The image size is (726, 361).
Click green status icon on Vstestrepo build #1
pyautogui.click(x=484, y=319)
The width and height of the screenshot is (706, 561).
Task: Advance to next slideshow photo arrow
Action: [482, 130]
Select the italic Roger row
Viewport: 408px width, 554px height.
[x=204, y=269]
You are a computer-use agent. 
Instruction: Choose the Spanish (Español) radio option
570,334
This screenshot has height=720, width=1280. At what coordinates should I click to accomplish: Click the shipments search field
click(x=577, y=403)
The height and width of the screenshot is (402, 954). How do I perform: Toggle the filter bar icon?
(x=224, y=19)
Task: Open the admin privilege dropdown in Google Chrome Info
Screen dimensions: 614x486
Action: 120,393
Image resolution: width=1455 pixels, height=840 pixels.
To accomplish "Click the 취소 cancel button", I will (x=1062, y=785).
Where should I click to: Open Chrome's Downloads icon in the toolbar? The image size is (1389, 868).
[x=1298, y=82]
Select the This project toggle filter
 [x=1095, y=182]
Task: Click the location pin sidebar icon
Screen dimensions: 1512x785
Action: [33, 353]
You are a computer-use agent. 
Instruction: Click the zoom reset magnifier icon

----

:: Your goal ::
Copy out the listing lines from the one containing "This screenshot has" to the one containing "will (x=1062, y=785).", both included, with no changes.

:: Written solution ::
This screenshot has height=720, width=1280. At what coordinates should I click to accomplish: Click the shipments search field
click(x=577, y=403)
The height and width of the screenshot is (402, 954). How do I perform: Toggle the filter bar icon?
(x=224, y=19)
Task: Open the admin privilege dropdown in Google Chrome Info
Screen dimensions: 614x486
Action: 120,393
Image resolution: width=1455 pixels, height=840 pixels.
To accomplish "Click the 취소 cancel button", I will (x=1062, y=785).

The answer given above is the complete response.